There have been a few things that pointed to it lately.  Justin asked me what I'd like to study more.  I was at a loss on that one.  I had thought when when we lived in Kansas that I would go to get a Master's degree when the kids were all in school, of course things have changed.  'All in school' would have only been one year off from now when that plan was originally hatched, but we decided to home school and add Ellie.  Plus the offer for a spouse to get a free degree, here, is limited to a bachelor's degree.  So there is no pressing need to decide anything anyway, so I guess I gave up thinking about it.

Then, I was telling my mother that we were letting the older kids each choose a bigger special outing to do with one of us this summer.  We'd talked about horseback riding, a train ride, pottery painting, and a number of other possibilities.  She mentioned that Justin and I were being left out.  To be honest...I hadn't even thought about what I would like to do, aside from something special with a munchkin.  I think I've become boring!

I am not the reader of fine literature I once was...now I read board books, home school book reviews, and mommy blogs as I nurse a little one, punctuated by the "Mama! Mama!" chorus line.

Speaking of chorus lines, I have moved from singing choral works and soprano solos to bedtime serenades, made up songs to teach math facts and geography, and little ones' favorites to soothe tears.

I'm not studying for exams; I'm studying schedules, lesson plans, and the children's books with them.

So, perhaps I'm not absorbed, simply immersed for a stage in time.  Just as at one time I put myself into studying as a student or later into trying to be a good teacher, now I am immersed in motherhood.  Right where I should be.  And I am using all those things I once did in this motherhood gig.

Some day when the children have flown the nest, or are at least more independent, maybe I'll go and hunt for something new to be immersed in.  Or something old.  But for now, I'm all in.

1 comment:

Bonnie said...

It is so unusual these days to find parents who aren't looking to have some time to themselves.
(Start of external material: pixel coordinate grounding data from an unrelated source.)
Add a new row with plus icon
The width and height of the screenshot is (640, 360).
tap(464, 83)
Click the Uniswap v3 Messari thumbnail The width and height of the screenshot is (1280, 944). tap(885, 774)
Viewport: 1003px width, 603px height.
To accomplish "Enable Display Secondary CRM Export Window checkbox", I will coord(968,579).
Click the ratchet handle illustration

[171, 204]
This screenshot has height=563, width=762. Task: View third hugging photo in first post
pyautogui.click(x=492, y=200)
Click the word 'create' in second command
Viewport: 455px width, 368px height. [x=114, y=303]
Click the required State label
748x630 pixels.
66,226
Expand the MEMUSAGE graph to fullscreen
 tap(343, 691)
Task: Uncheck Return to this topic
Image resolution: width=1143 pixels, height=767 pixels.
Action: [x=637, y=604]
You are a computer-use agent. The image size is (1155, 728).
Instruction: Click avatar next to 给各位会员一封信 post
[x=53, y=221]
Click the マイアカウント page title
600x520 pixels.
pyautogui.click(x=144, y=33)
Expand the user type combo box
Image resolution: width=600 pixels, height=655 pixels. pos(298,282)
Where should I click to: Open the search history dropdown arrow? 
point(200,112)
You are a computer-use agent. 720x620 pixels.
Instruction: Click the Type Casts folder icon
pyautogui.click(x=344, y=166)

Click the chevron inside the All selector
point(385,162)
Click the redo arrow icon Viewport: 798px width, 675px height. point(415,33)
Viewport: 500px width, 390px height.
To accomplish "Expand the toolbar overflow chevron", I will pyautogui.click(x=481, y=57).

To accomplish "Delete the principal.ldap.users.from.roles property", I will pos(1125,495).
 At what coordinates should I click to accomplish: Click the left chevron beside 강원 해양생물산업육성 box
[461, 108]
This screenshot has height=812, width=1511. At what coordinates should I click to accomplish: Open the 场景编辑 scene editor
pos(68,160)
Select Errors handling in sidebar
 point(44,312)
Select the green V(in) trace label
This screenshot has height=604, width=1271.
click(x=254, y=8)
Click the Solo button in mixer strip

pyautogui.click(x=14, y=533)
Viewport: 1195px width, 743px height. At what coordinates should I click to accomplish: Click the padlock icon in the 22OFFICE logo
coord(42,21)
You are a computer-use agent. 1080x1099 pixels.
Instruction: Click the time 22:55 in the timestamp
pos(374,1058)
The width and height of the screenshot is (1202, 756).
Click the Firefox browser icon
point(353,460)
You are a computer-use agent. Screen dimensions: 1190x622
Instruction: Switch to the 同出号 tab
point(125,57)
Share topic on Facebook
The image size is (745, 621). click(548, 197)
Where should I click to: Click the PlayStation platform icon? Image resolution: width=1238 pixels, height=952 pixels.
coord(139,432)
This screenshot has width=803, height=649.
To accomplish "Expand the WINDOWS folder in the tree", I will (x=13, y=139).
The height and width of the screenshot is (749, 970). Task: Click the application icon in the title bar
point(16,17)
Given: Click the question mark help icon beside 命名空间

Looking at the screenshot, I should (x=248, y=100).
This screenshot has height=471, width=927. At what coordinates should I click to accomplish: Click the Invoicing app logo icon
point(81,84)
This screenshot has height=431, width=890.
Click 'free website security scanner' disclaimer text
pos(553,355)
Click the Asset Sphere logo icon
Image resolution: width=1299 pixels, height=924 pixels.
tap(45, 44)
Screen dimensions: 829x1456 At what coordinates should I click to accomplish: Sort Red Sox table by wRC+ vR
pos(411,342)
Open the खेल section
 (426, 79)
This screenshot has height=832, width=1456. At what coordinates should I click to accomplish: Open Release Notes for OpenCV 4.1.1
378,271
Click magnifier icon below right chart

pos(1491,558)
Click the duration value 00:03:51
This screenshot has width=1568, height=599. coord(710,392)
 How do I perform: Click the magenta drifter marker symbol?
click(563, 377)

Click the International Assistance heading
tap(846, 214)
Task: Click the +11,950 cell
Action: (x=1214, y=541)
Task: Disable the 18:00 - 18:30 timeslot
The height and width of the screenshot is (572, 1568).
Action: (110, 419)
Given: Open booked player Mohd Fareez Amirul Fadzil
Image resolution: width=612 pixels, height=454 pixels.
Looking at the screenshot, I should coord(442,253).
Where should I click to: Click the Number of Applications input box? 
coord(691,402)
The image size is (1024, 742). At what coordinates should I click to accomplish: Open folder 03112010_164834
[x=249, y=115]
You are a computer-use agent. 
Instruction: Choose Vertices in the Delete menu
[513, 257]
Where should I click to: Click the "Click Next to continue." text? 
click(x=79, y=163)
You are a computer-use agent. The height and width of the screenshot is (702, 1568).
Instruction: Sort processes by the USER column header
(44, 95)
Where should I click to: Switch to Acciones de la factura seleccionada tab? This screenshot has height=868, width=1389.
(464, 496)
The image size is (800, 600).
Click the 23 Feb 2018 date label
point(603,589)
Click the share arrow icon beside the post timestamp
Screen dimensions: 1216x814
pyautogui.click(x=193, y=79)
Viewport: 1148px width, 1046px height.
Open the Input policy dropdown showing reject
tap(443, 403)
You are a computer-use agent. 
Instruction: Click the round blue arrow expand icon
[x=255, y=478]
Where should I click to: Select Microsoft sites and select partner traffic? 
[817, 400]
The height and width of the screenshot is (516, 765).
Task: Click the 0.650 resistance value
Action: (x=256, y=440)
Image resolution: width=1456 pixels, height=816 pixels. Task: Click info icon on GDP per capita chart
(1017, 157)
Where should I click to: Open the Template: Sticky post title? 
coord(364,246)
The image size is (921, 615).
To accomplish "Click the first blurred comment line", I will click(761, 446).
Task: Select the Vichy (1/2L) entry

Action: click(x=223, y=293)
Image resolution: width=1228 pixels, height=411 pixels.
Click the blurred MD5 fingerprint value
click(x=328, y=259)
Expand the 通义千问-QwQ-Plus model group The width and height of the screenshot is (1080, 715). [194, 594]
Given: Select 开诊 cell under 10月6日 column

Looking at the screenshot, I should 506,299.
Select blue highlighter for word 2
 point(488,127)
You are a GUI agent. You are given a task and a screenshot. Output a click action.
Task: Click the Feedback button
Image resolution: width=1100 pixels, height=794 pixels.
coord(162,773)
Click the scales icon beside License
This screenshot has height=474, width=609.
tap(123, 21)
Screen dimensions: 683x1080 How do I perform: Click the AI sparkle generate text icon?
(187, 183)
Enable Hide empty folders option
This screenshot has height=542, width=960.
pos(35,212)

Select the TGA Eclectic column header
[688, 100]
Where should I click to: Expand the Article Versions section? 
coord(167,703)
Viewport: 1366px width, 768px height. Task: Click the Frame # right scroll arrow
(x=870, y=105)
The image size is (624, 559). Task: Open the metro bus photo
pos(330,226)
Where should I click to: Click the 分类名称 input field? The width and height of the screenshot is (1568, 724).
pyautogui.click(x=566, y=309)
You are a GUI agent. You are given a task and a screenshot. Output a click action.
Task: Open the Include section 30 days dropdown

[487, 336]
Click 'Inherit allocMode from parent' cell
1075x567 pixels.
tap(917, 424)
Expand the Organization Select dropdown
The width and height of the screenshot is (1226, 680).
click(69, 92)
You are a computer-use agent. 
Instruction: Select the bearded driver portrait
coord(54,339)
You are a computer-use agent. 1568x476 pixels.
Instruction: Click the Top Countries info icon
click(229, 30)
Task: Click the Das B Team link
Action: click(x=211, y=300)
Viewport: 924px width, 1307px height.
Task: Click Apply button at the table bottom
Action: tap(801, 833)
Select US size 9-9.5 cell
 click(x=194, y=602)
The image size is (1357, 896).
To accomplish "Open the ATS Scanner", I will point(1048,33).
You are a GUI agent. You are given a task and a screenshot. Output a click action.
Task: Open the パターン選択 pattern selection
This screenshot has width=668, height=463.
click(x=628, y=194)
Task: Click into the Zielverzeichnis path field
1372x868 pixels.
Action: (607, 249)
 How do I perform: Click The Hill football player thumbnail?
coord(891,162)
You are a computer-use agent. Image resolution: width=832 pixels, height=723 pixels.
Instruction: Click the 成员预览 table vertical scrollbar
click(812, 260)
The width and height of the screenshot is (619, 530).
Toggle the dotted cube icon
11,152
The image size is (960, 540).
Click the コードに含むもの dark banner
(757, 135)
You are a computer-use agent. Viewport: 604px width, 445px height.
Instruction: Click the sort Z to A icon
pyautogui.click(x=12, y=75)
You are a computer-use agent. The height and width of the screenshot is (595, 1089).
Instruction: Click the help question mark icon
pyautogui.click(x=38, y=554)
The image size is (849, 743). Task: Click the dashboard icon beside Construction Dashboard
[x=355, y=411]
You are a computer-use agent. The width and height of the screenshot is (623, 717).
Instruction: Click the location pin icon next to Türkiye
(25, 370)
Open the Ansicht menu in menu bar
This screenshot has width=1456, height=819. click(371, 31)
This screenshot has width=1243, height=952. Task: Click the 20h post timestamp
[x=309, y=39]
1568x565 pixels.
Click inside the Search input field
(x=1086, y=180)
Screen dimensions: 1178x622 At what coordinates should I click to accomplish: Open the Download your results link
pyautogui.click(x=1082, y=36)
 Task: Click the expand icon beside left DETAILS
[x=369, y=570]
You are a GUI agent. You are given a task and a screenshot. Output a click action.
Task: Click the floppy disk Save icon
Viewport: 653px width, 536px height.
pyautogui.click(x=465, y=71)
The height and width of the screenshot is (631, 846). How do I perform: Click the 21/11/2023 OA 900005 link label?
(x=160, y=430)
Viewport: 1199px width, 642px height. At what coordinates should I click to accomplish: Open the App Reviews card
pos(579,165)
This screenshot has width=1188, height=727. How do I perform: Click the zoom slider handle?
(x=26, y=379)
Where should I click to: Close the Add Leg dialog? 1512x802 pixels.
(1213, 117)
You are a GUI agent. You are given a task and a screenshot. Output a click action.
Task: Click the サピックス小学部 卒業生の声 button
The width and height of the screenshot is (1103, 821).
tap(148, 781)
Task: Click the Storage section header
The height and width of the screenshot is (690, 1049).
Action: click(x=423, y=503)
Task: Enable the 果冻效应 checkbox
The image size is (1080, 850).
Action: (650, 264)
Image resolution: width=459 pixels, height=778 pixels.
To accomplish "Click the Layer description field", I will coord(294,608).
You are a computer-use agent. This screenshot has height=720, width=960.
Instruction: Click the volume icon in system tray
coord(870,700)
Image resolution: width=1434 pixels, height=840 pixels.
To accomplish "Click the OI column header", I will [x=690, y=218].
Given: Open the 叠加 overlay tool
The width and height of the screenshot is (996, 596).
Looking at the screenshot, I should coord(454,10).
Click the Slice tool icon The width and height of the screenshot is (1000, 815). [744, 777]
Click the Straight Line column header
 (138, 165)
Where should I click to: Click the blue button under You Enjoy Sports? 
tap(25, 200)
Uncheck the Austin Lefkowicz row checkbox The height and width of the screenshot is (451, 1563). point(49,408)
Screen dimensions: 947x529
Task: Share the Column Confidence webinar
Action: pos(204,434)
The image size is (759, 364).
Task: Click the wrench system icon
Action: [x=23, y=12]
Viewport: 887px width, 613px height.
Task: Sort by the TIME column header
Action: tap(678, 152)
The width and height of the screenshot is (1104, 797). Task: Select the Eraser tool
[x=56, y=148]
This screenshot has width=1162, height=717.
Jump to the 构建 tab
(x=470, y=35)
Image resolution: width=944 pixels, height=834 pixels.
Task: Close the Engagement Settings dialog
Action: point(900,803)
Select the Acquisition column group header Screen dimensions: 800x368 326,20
We never took that time either. Some would say that parents need to get away to make their marriages stronger but I don't think ours suffered any by not taking time out for just us. At that time in our lives we were a family --- 1st and foremost!! Glad to see that you and Justin are putting your family first. They won't be with you for long (even though I'm sure sometimes now it doesn't seem that way). But if you ever find something you'd like to do, you know where to find someone to watch your little ones who loves them too!!